Photo: AFP
Bitcoin surpassed the $100,000 threshold for the first time on Thursday, driven by expectations that US President-elect Donald Trump will implement deregulatory measures for cryptocurrencies when he assumes office next month. The cryptocurrency reached $102,700 during early Asian trading, marking a significant surge since Trump's election on November 5, where he vowed to transform the United States into the 'bitcoin and cryptocurrency capital of the world'. Since the tycoon's victory, Bitcoin has surged over 50%, and approximately 134% since the beginning of the year. However, its ascent has recently plateaued just below $100,000 as investors awaited fresh catalysts to drive further buying.
This momentum appeared to be reignited by the news that Trump has appointed prominent crypto advocate Paul Atkins to chair the Securities & Exchange Commission. Atkins, who served as an SEC commissioner from 2002 to 2008, founded Patomak Global Partners in 2009, a risk consultancy firm with clients in banking, trading, and the cryptocurrency sector. The Trump transition team highlighted Atkins' role as co-chairman of the Digital Chamber of Commerce since 2017, an organization promoting digital assets. 'Paul is a proven leader for common sense regulations,' Trump stated, emphasizing Atkins' dedication to 'robust, innovative' capital markets. 'He also recognizes that digital assets and other innovations are crucial to Making America Greater than Ever Before,' Trump added.
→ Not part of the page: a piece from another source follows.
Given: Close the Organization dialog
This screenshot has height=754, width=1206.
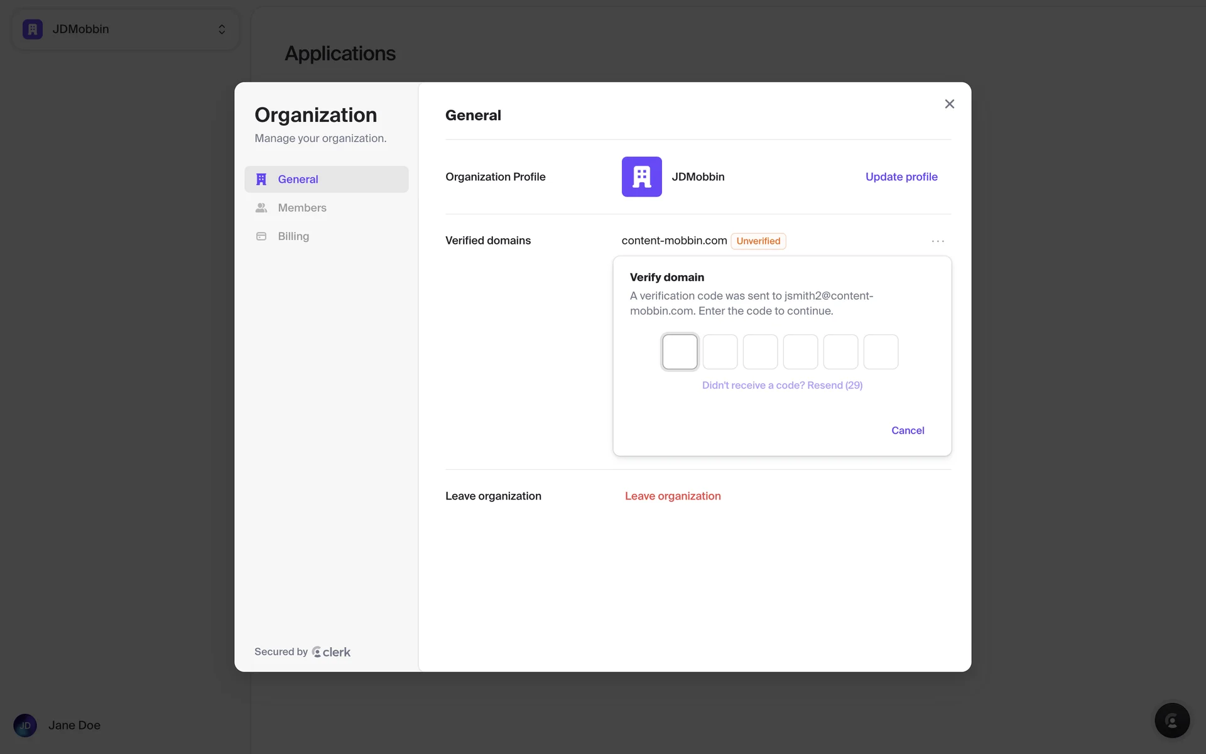Looking at the screenshot, I should (x=949, y=104).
Atkins is set to replace Gary Gensler, who spearheaded a crackdown on the sector following a 2022 market downturn. Stephen Innes of SPI Asset Management noted, 'Atkins, a conservative legal expert known for critiquing the SEC's stringent stance on cryptocurrency firms, is expected to adopt a more crypto-friendly approach.' This strategic appointment has invigorated the crypto community, stoking investor optimism about a potentially more lenient regulatory environment under Atkins' leadership, in line with broader Republican support for a relaxed approach to the burgeoning digital asset market.
Despite once labeling cryptocurrencies a 'scam', Trump has since become a major proponent, even announcing in September the launch of a digital currency platform named World Liberty Financial, alongside his sons and entrepreneurs. He has also formed a close alliance with tycoon Elon Musk, who reportedly invested over $100 million to aid Trump's return to the White House and was tasked with leading a new government efficiency group aimed at reducing federal waste. Analyst Dan Coatsworth of AJ Bell remarked, 'With expectations that he will ease regulations on the crypto industry, it's clear why investors are flocking to digital currencies and related stocks.' Samer Hasn of XS.com added that the prospect of relaxed regulation is fueling 'hopes of deeper integration of cryptocurrencies into the country's economic fabric.'
Since its inception, cryptocurrencies have garnered significant attention, from their extreme volatility to the collapse of major players like the FTX exchange platform. Bitcoin, conceptualized in 2008 by an individual or group under the pseudonym Satoshi Nakamoto, was envisioned as a means to bypass traditional financial institutions through a decentralized transaction platform. The digital currency is generated—or 'mined'—as a reward for solving complex problems by powerful computers that validate transactions on an immutable ledger known as the blockchain. Bitcoin has faced criticism for being the preferred currency for anonymous payments on the dark web, often linked to criminal activities. The asset has also been scrutinized for its role in money laundering and facilitating ransomware attacks.